Because we assumed that natural selection increases catalytic efficiencies, we modelled the action of selection as an optimization problem that maximises fitness by increasing catalytic ability (for details see Online Resource 1 section S1.5). Given that for many real-life traits fitness is more sensitive to decreasing than to increasing activity, we chose a fitness function with diminishing returns (Online Resource 1 section S1.4). We identified the enzyme variants maximising fitness within a given feasible space through non-linear programming (Online Resource 1 section S1.5). In addition, some duplicated enzyme variants catalyse reactions that are not under selection. For these neutral reactions, we identified the range of catalytic efficiencies that could evolve without affecting the catalysis for the reaction that is still under selection. We did so by performing a variability analysis (Online Resource 1 section S1.5). For enzymes that have undergone duplication and specialisation, we used the minimum of the catalytic efficiencies predicted by the variability analysis for the reactions not under selection to determine to what extent loss-of-function mutations can erode these neutral activities.
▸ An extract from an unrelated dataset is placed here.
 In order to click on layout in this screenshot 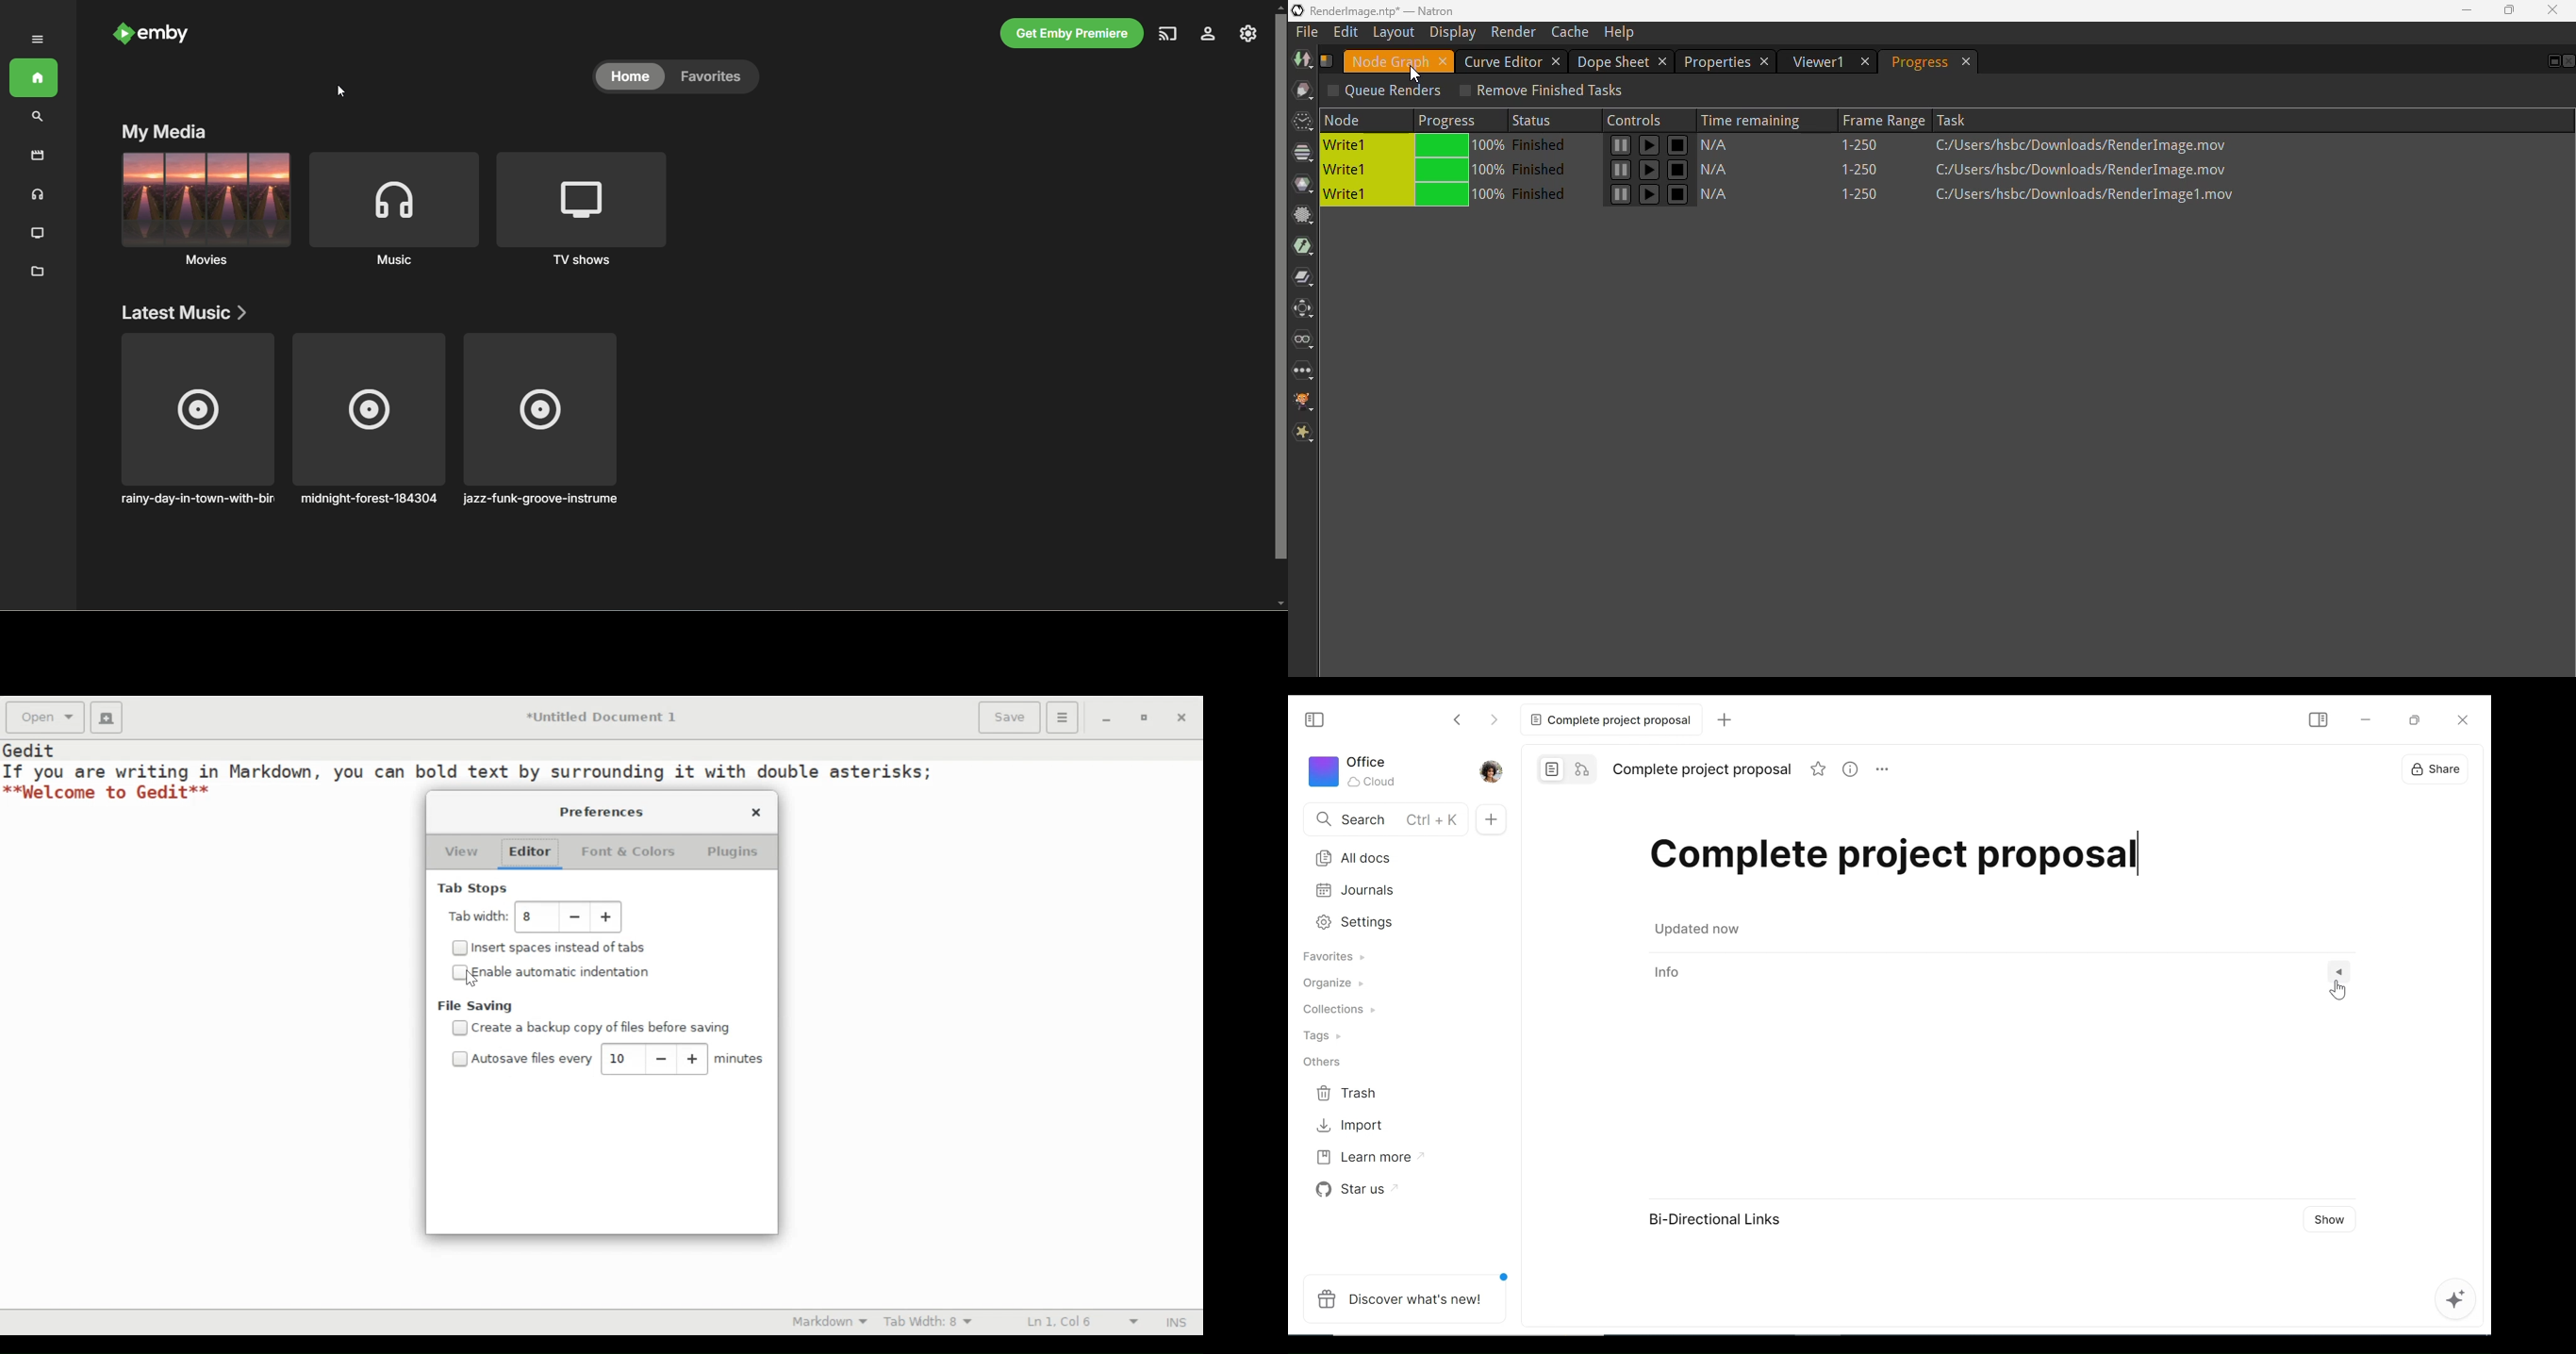, I will do `click(1393, 32)`.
To quantify the frustration in the ability of an enzyme variant preferred by natural selection to catalyse a reaction, we computed the difference between the variant’s maximum catalytic efficiency for the reaction under selection (predicted by optimization in the n-dimensional feasible space) and the maximum possible catalytic efficiency of one. For an enzyme variant catalysing multiple reactions before duplication, we reported the average of these frustration values as an indicator of the frustration of the enzyme variant with respect to all its reactions. For duplicated enzymes, we quantified the frustration of each specialised duplicate with regards to the reaction it was selected for. By comparing the average frustration before and after duplication, we could infer to what extent duplication can help resolve frustration.
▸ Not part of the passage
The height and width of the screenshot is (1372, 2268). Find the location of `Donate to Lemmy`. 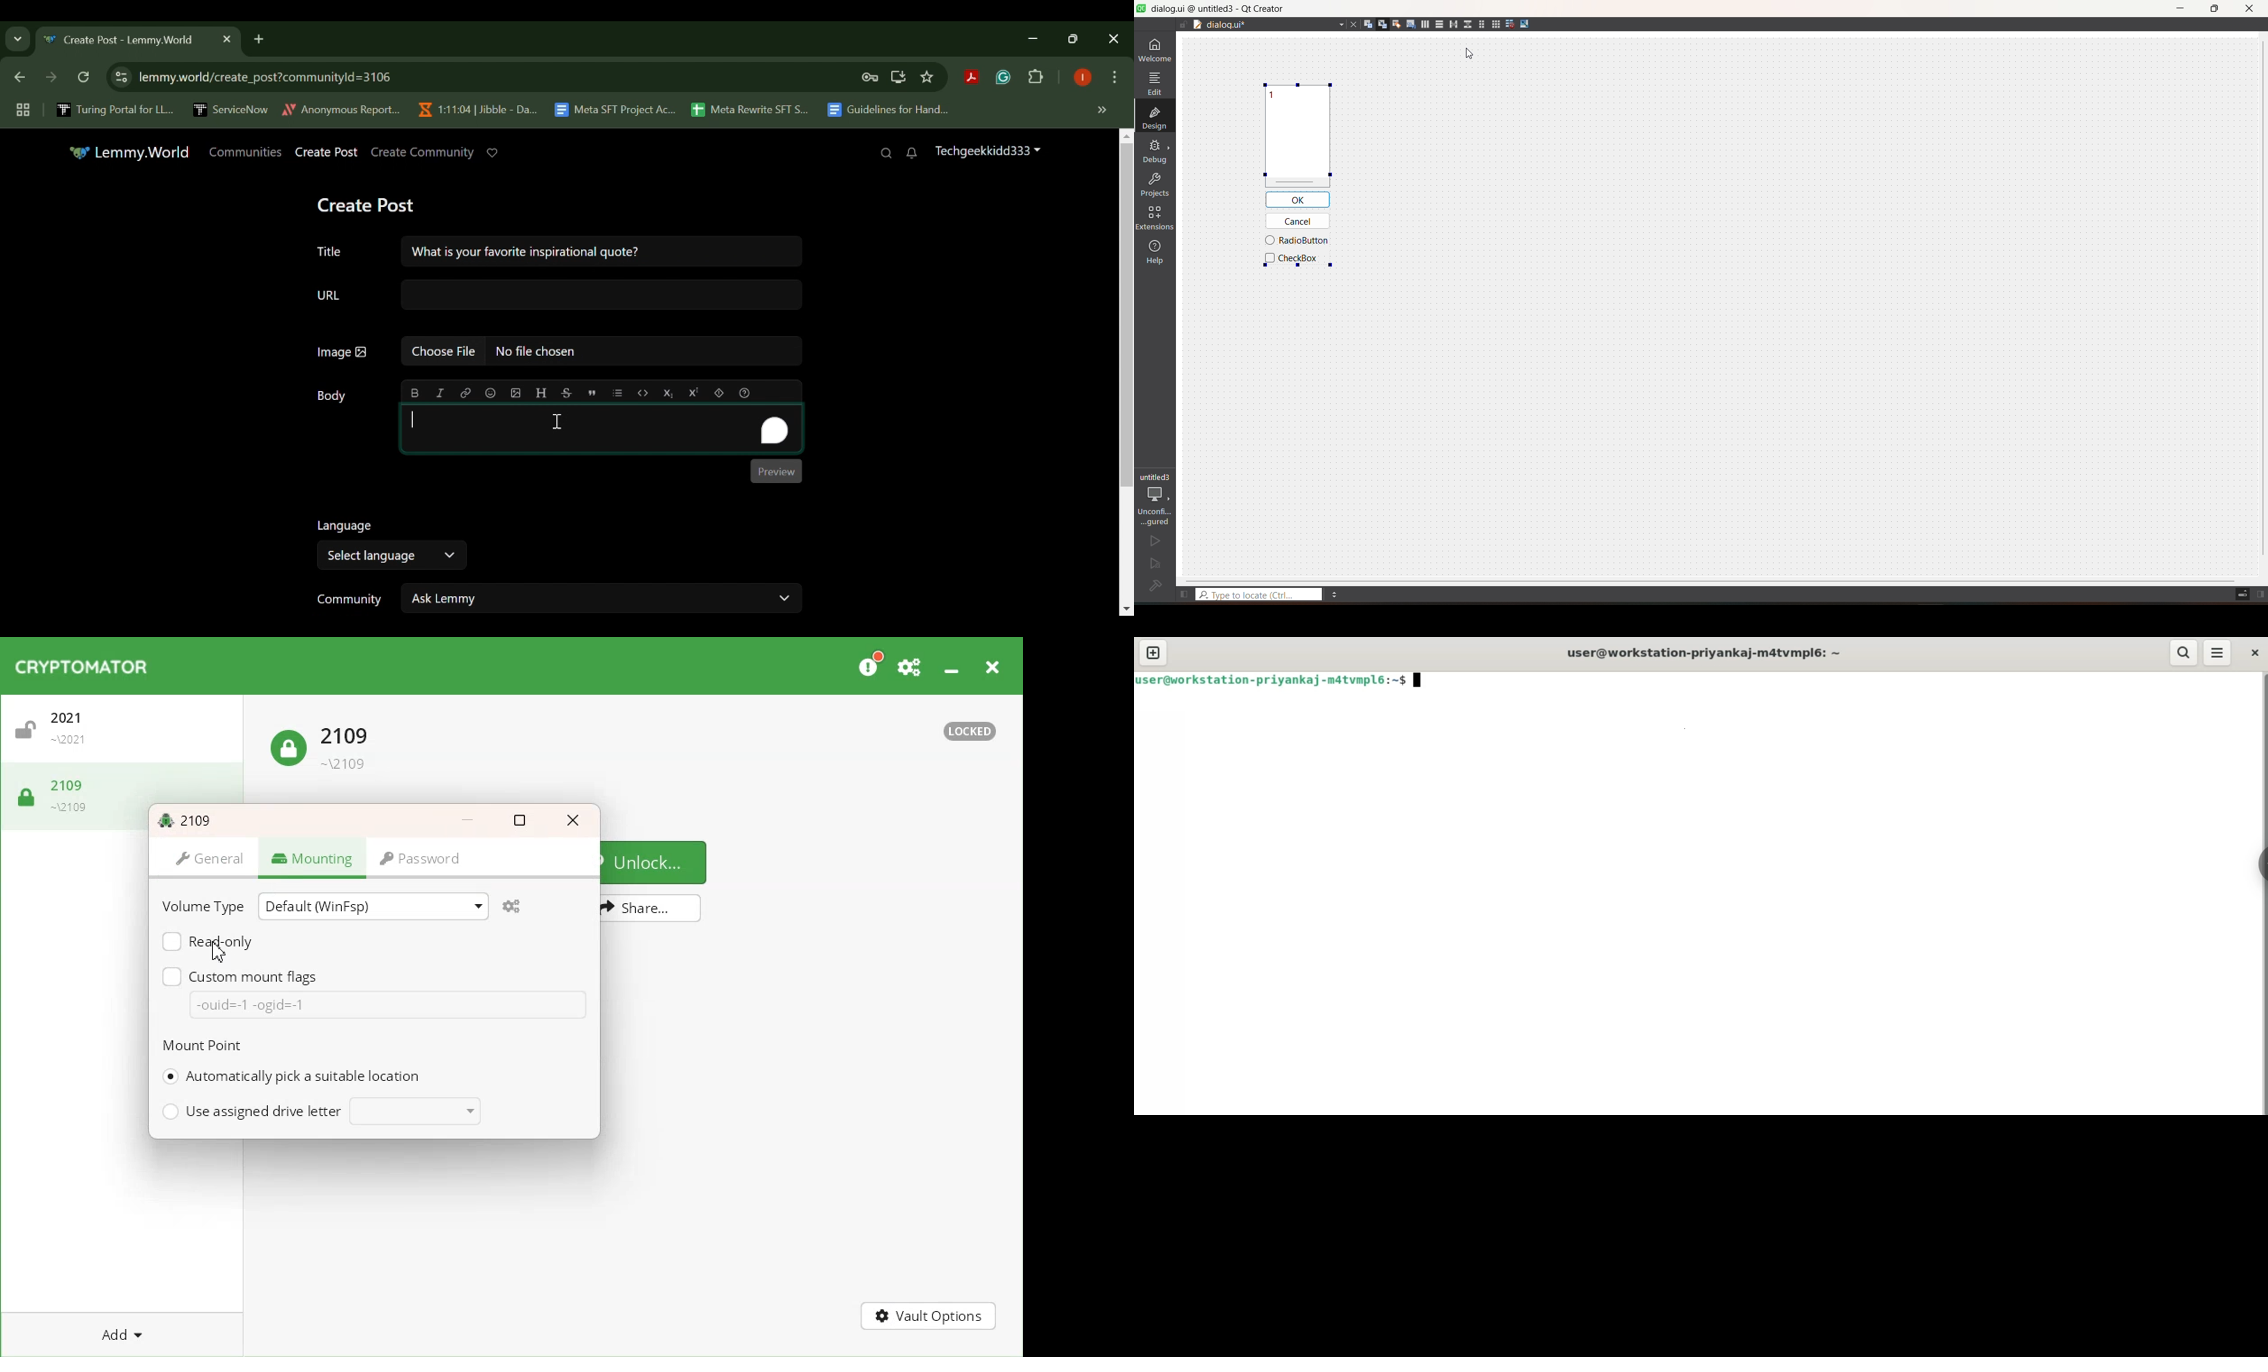

Donate to Lemmy is located at coordinates (493, 153).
We scored feasible spaces according to where they are positioned on a spectrum between pure strong synergy, where all pairwise relationships between reactions are strongly synergistic, to pure strong antagonism, where all relationships are strongly antagonistic. We assigned each of our five pairwise relationships (Fig. 3) an antagonism score A going from strong synergism (zero) to strong antagonism (one) in increments of 0.25, so that pairwise relationships that are unconstrained have an antagonism score of 0.5. For each feasible space, we calculated the average antagonism score \({\hat{A}}\) of all pairwise relationships that constitute the feasible space as

$$\begin{aligned} {\hat{A}} = \frac{1}{k} \sum _{i=1}^{k} A_i \end{aligned},$$
(2)

where k is the total number of pairwise relationships and \(A_i\) is the antagonism score of reaction pair i. The average antagonism score \({\hat{A}}\) lies in the range between one (pure strong antagonism) to zero (pure strong synergism).
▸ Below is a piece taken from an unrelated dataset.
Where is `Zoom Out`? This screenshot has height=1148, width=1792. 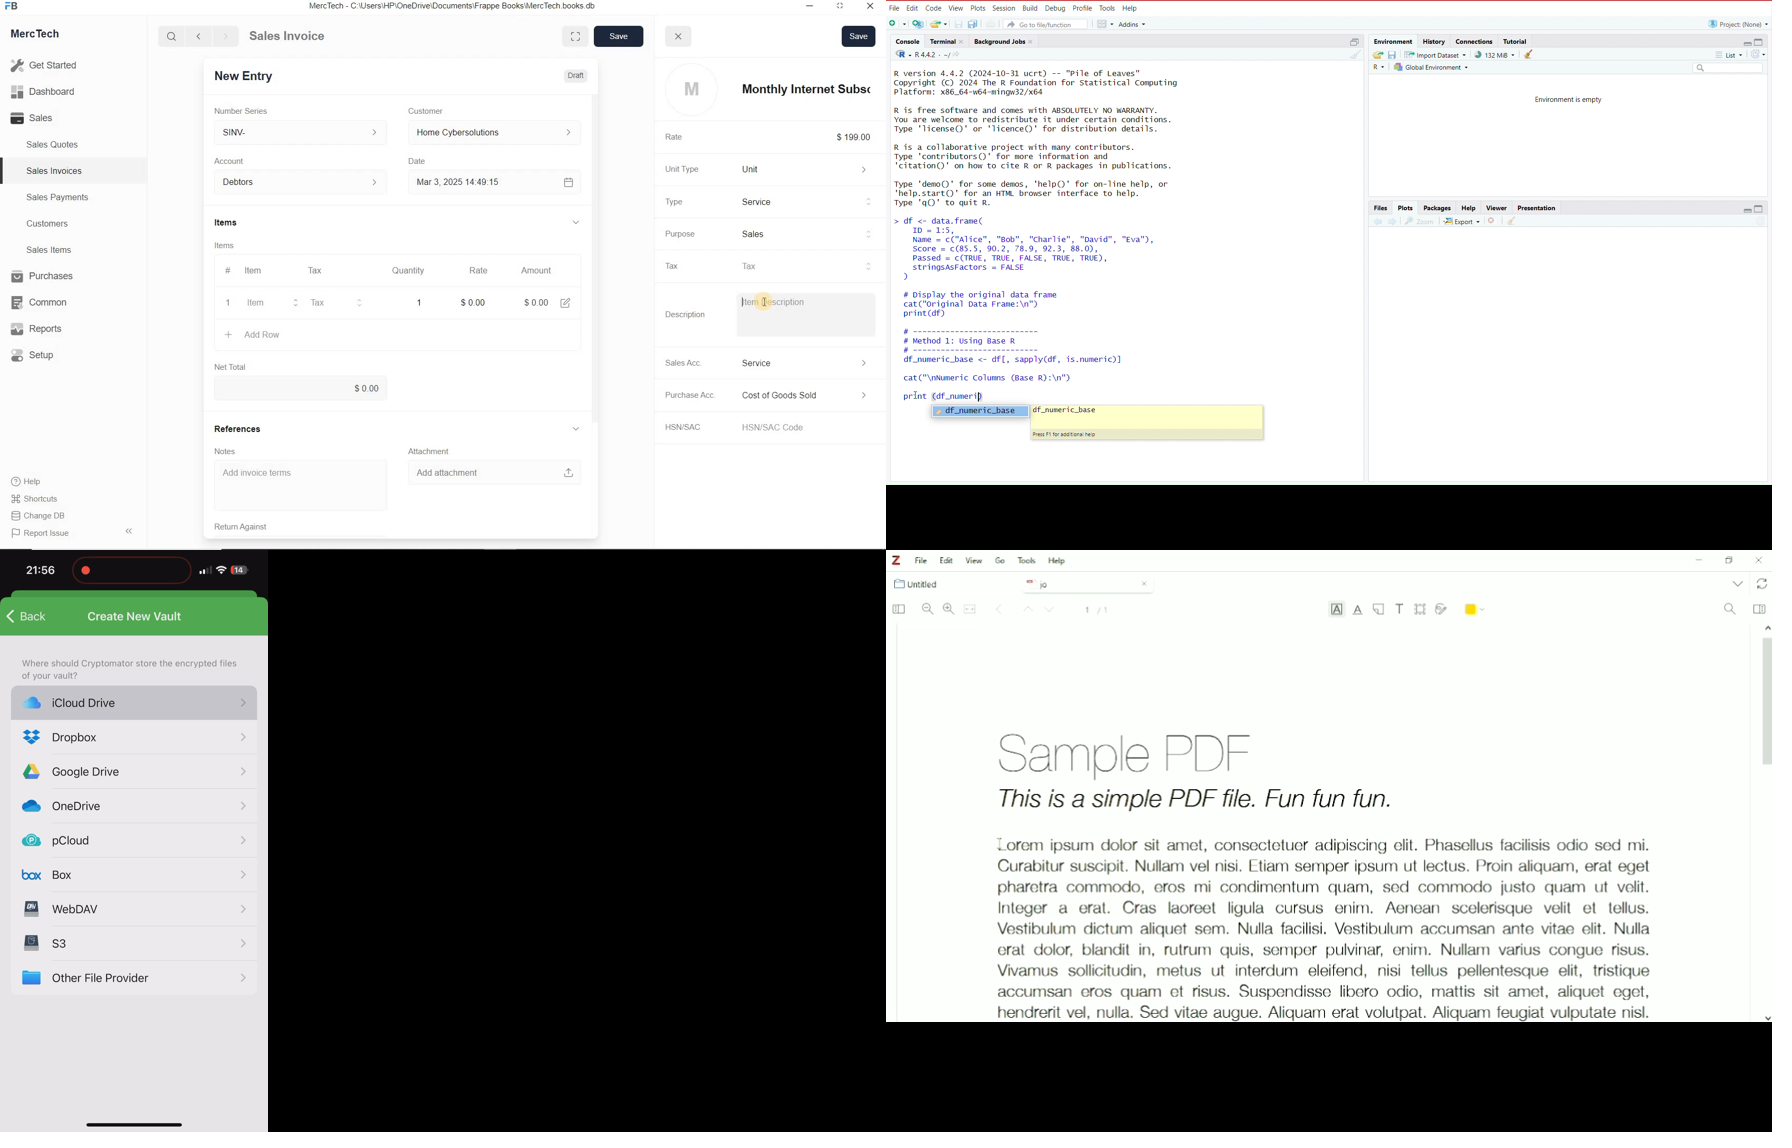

We also compared how dissimilar the antagonism scores of the pairwise relationships that constitute a feasible space are. We defined a dissimilarity score D of a feasible space, which we computed from the antagonism scores of the pairwise relationships A that constitute the feasible space so that

$$\begin{aligned} D = \sum _{i=1}^{k-1} \sum _{j=i+1}^{k} \mid A_i - A_j \mid \end{aligned},$$
(3)

where k is the total number of pairwise relationships, and \(A_i\) is the antagonism score of reaction pair i. We reported the dissimilarity score of a given feasible space D relative to the dissimilarity score \(D_{\text {max}}\) of the feasible space with the highest dissimilarity score and the same number of reactions per enzyme n. This rescaling allowed us to report the dissimilarity D on a scale of zero (all pairwise relationships are the same) to one (all pairwise relationships are as different as possible).